* [Excerto fornecido]:

_ _ _

Em termos evolutivos, os mamíferos  –  incluindo os seres humanos, teriam primeiramente apenas o cone azul, e a percepção de cor terá evoluído após a sedimentação do “caminho” de luminância – o sistema “ONDE”, que ainda temos. O primeiro passo para o desenvolvimento da visão a cores terá sido a evolução de um segundo cone fotoreceptor; de facto, os animais não primatas têm apenas 2 tipos de cones, confirmando que a comparação da actividade de diferentes tipos de cones é algo recente.

Mas pergunta-se: E que consequências pode ter o facto de os nossos cérebros codificarem cor através de complementares?
Nada no espectro visível ou na tricromia prevê ou indica porque algumas cores devem ser complementares de outras.

No entanto sabemos que:
1. Certos pares de complementares excluem-se mutuamente: por exemplo, não conseguimos imaginar um vermelho esverdeado, ou um amarelo azuldado.
2. Certos pares de complementares neutralizam-se mutuamente: por exemplo, o par de luzes vermelho-verde ou azul-amarelo, quando misturadas dão branco; ou o par de pigmentos vermelho-verde ou azul-amarelo, quando misturadas dão cinzento.
3. Certas cores provocam pós-imagems da sua complementar: por exemplo, quando olhamos fixadamente um vermelho ou azul, e depois olhamos para um plano neutro (cinzento) vimos a sua complementar (verde ou amarelo respectivamente).
4. Certos pares de complementares que se neutralizam quando adjacentes, destacam-se ou seja, os seus contornos salientam-se.

_ _ _

* [Linhas fornecidas]:

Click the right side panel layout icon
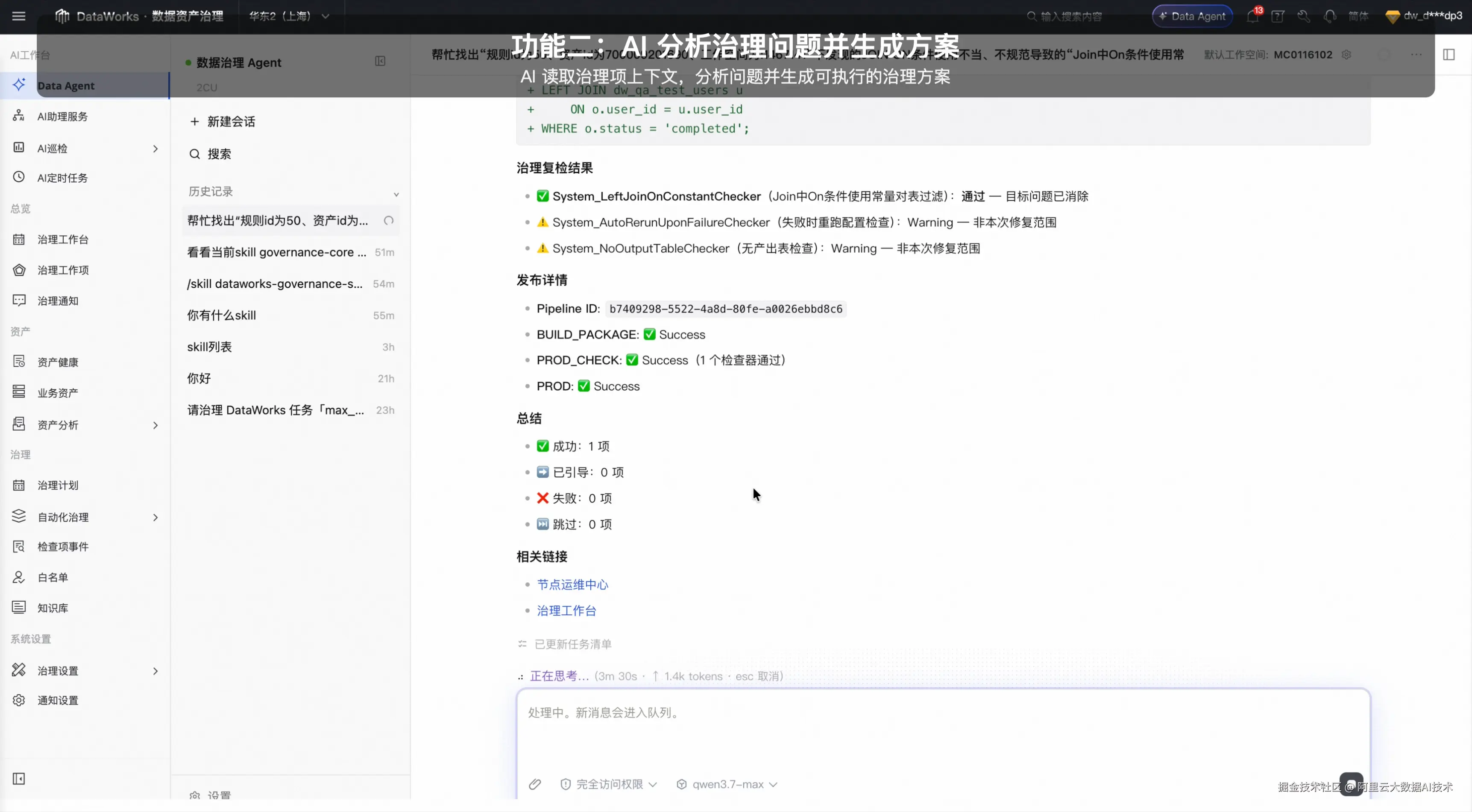coord(1449,55)
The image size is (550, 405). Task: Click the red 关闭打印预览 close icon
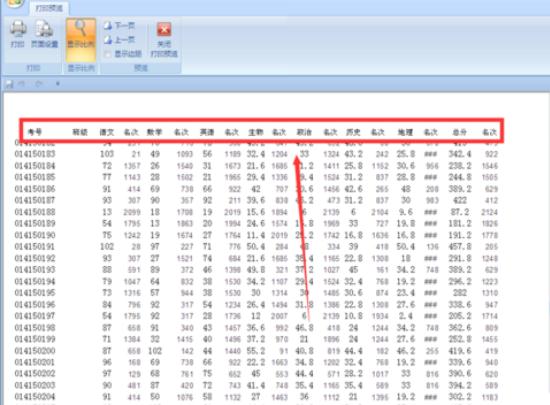click(164, 30)
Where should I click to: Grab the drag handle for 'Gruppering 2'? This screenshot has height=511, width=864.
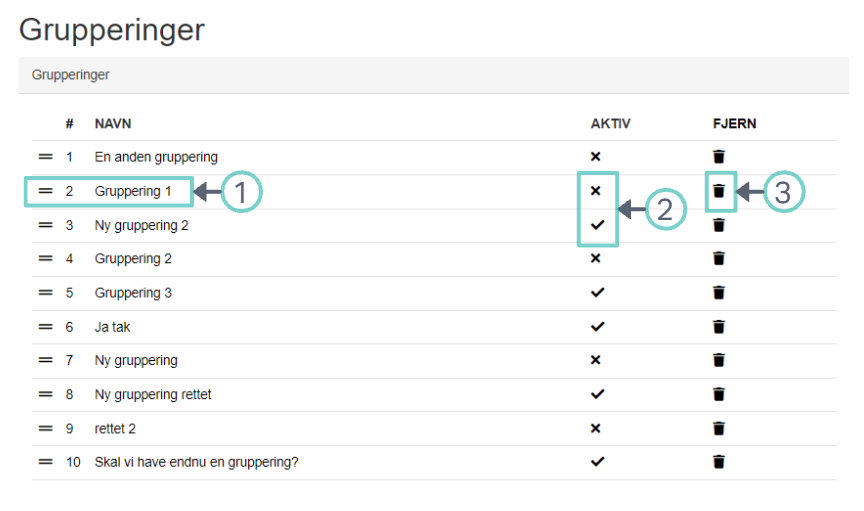tap(45, 259)
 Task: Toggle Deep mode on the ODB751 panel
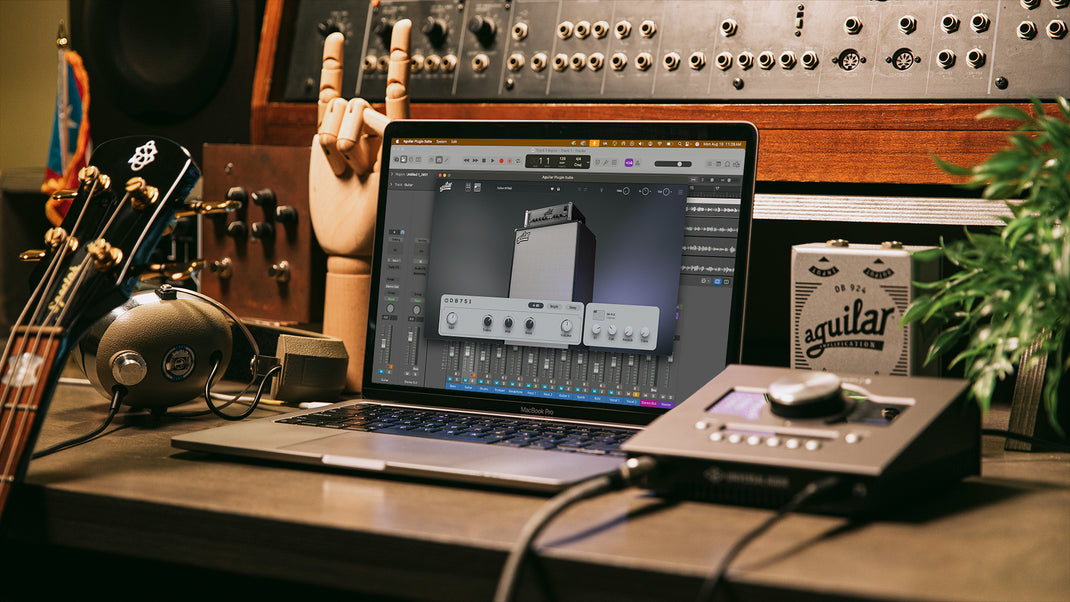tap(573, 306)
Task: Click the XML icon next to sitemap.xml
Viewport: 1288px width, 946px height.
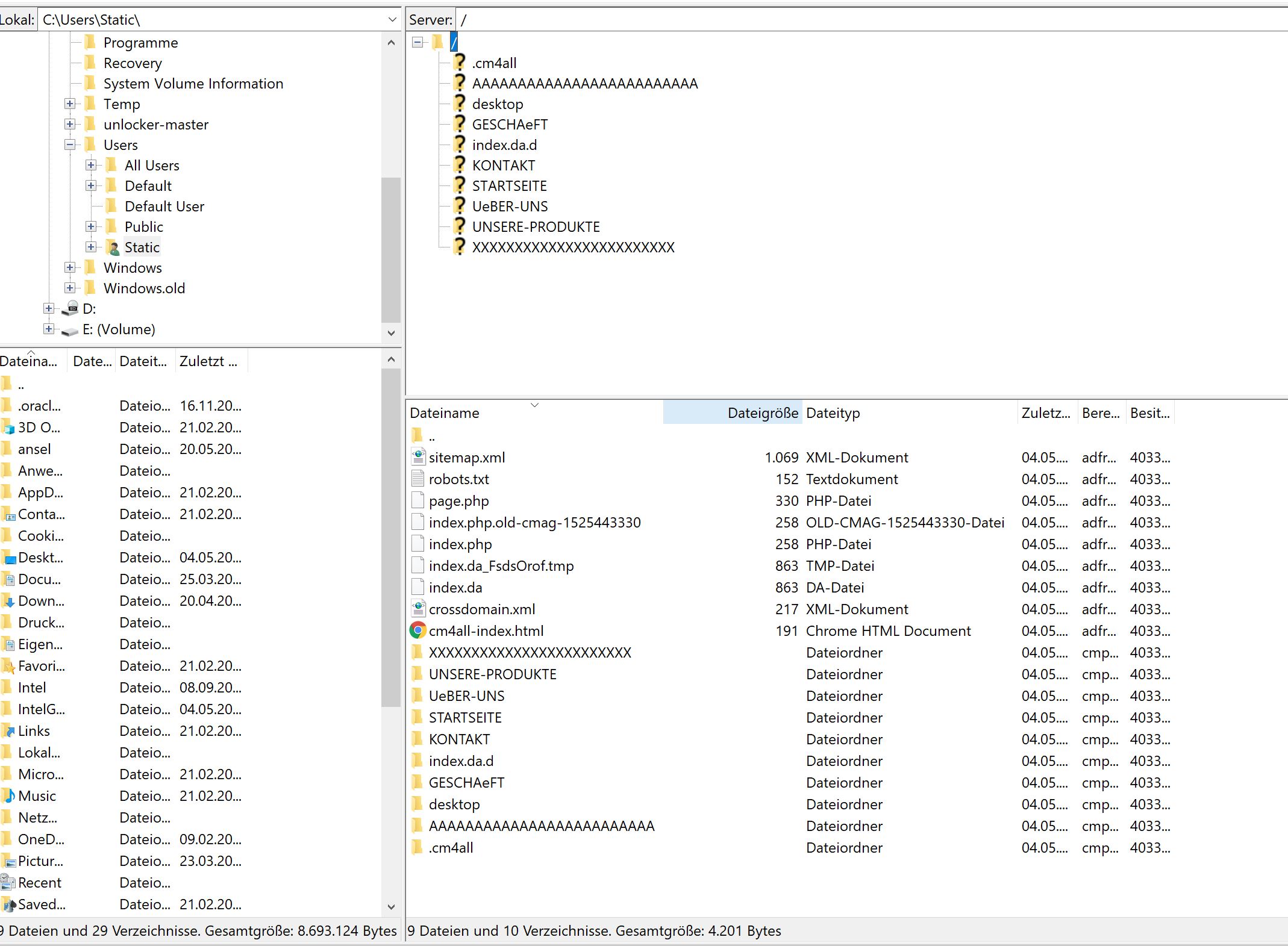Action: (417, 457)
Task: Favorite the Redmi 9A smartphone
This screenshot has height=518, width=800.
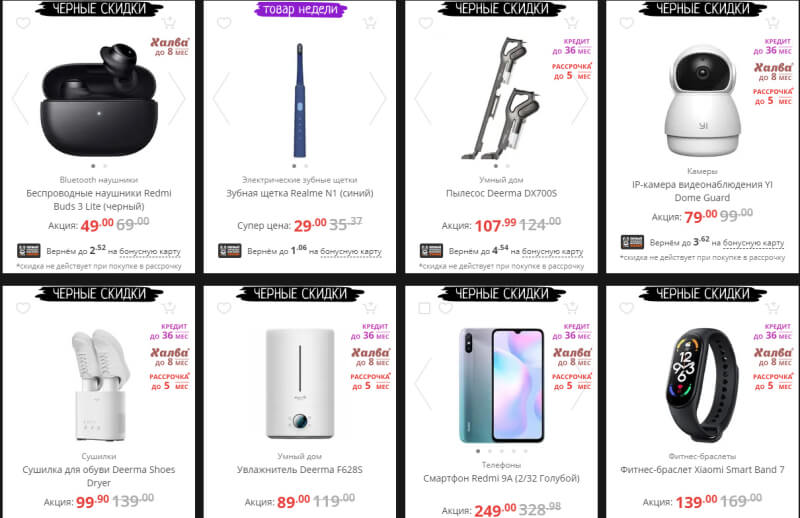Action: [x=445, y=308]
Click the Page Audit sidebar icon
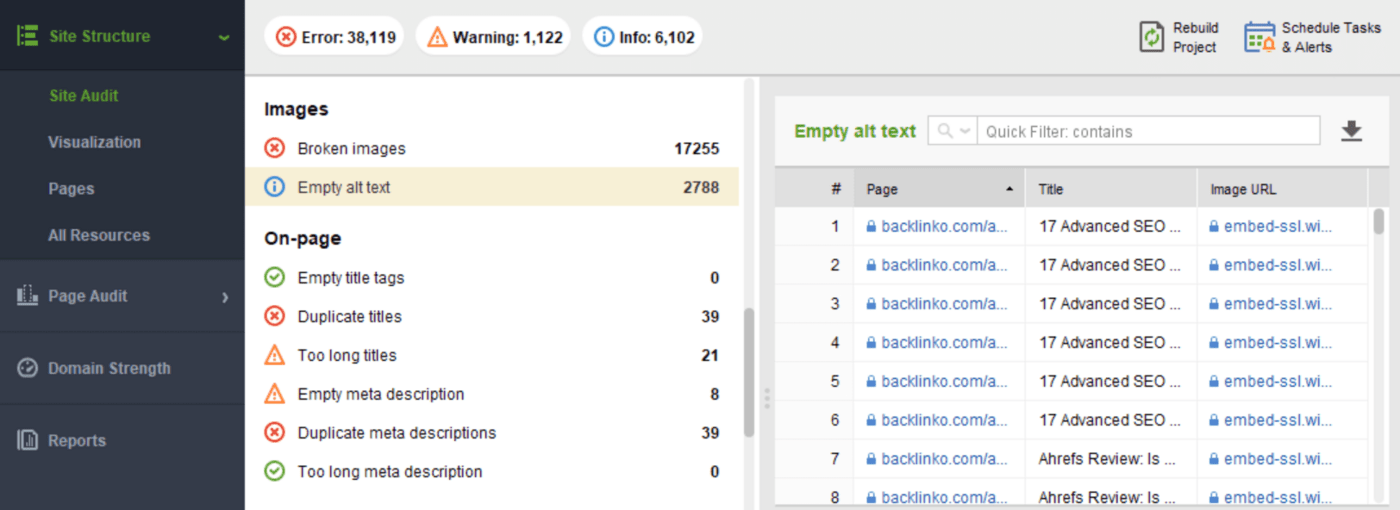Viewport: 1400px width, 510px height. pos(27,296)
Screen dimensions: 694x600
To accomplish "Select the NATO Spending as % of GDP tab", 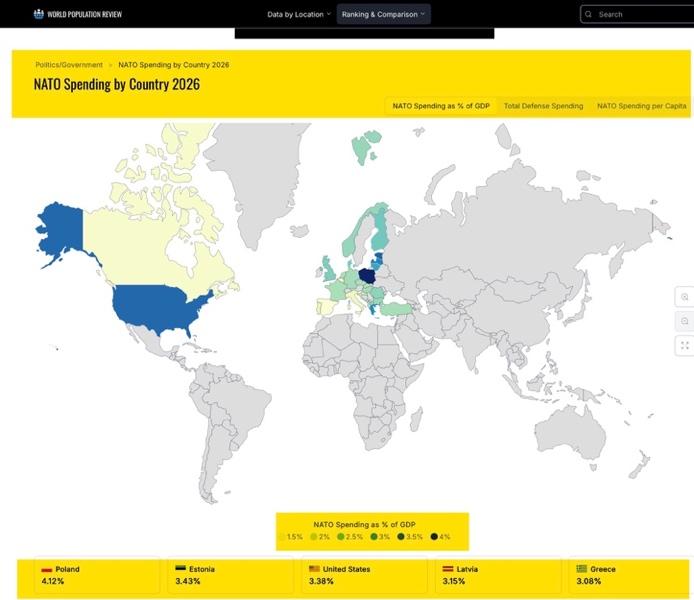I will tap(441, 106).
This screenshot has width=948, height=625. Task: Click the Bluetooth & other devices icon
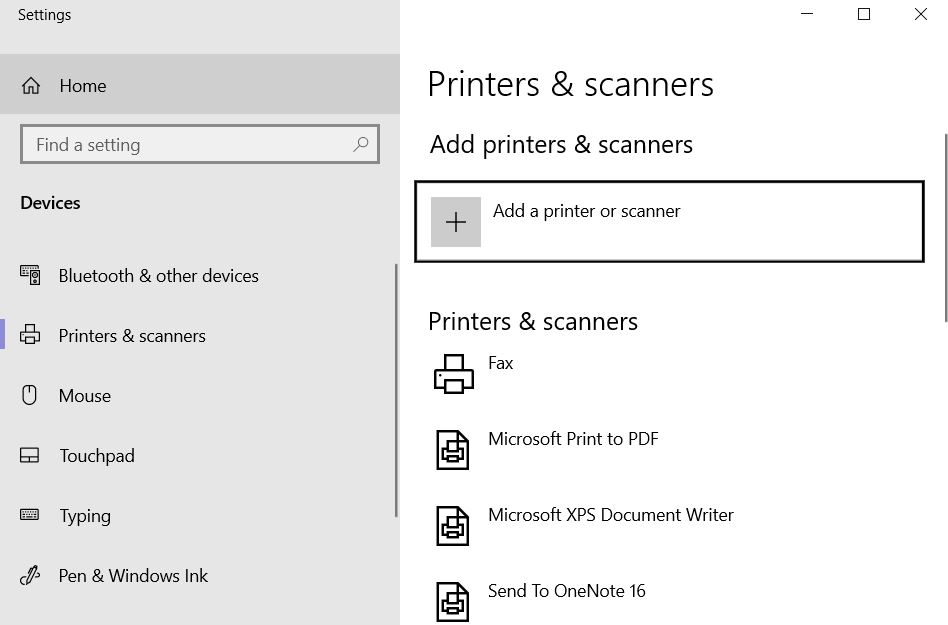click(30, 275)
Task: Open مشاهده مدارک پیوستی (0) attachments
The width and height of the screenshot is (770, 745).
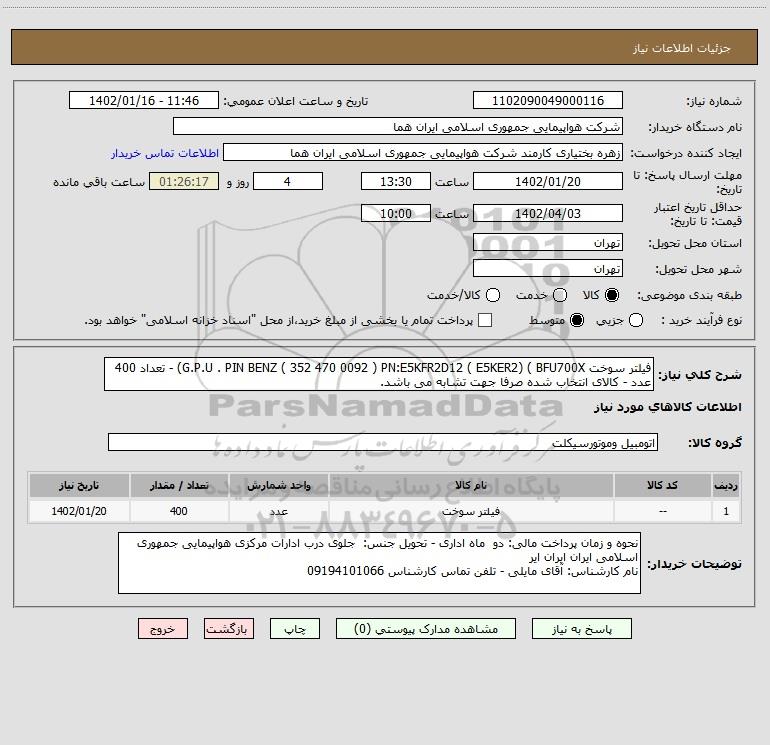Action: (434, 629)
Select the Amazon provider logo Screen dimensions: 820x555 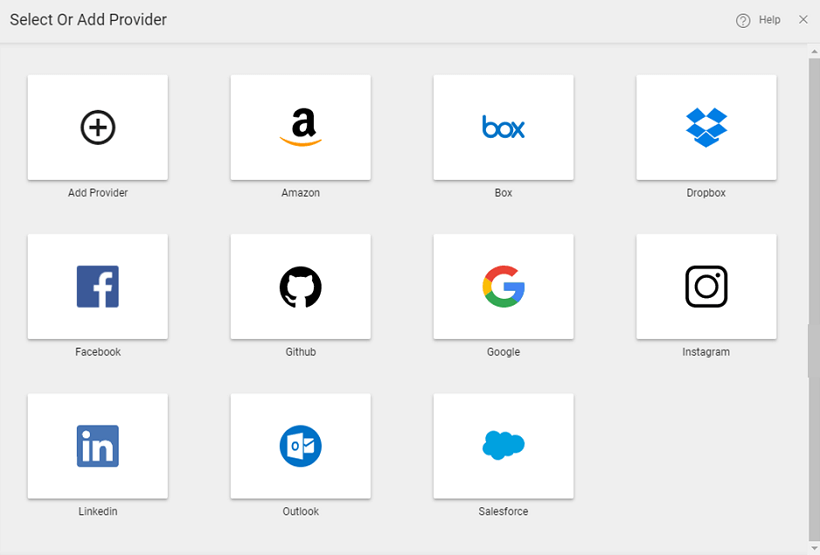[300, 127]
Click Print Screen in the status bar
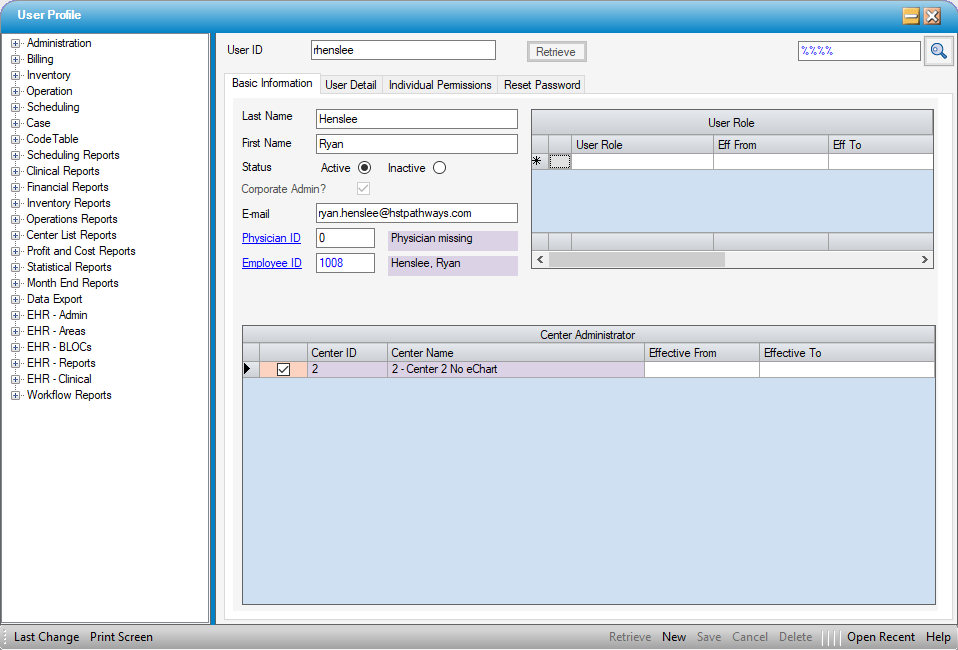Image resolution: width=958 pixels, height=650 pixels. tap(121, 637)
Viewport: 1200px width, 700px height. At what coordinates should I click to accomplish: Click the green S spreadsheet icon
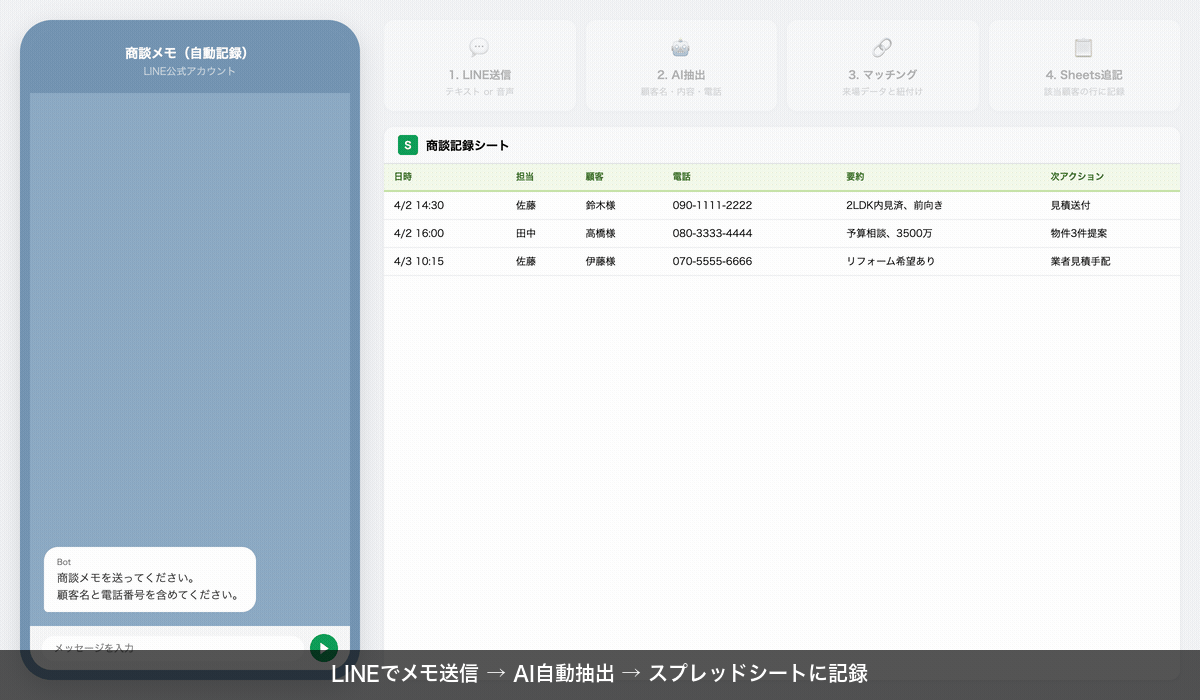407,145
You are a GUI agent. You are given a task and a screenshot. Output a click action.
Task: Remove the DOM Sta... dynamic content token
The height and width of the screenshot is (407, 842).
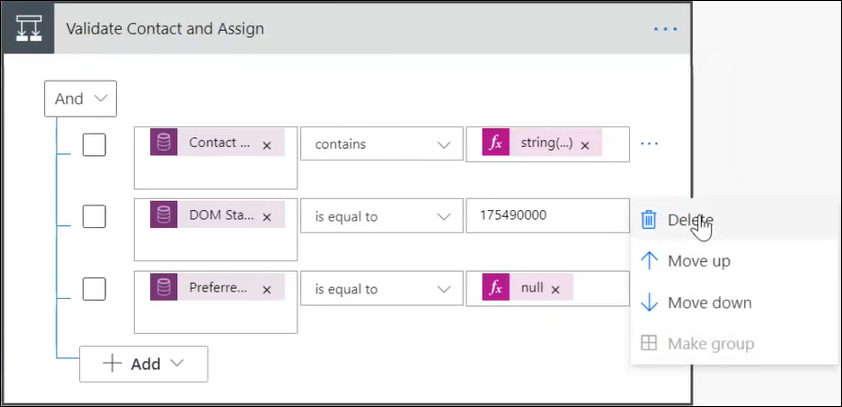tap(267, 217)
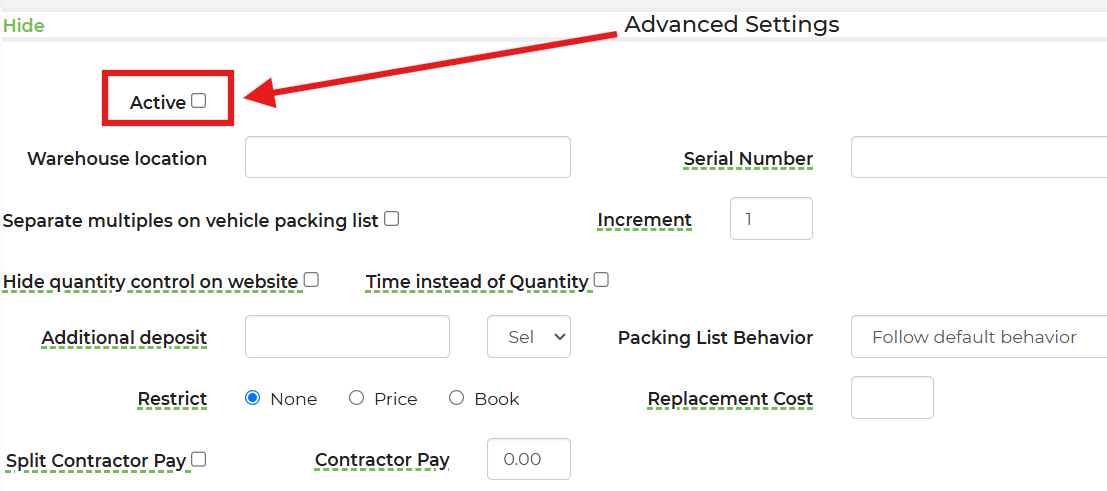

_ _ _

* [Instruções de trabalho]:
**a)** Indique se cada afirmação concorda com o excerto sobre a visão a cores, respondendo sim ou não e citando as palavras decisivas do excerto: (i) os animais não primatas têm apenas dois tipos de cones; (ii) o par de pigmentos vermelho-verde, quando misturado, dá branco; (iii) a tricromia indica porque algumas cores são complementares de outras.
**b)** Transcreva do excerto sobre a visão a cores o trecho que começa em "3. Certas cores" e termina em "ou amarelo respectivamente).".

* [Respostas corretas]:
**a)**
(i) Sim: "os animais não primatas têm apenas 2 tipos de cones".
(ii) Não: "o par de pigmentos vermelho-verde ou azul-amarelo, quando misturadas dão cinzento".
(iii) Não: "Nada no espectro visível ou na tricromia prevê ou indica porque algumas cores devem ser complementares de outras."

**b)**
3. Certas cores provocam pós-imagems da sua complementar: por exemplo, quando olhamos fixadamente um vermelho ou azul, e depois olhamos para um plano neutro (cinzento) vimos a sua complementar (verde ou amarelo respectivamente).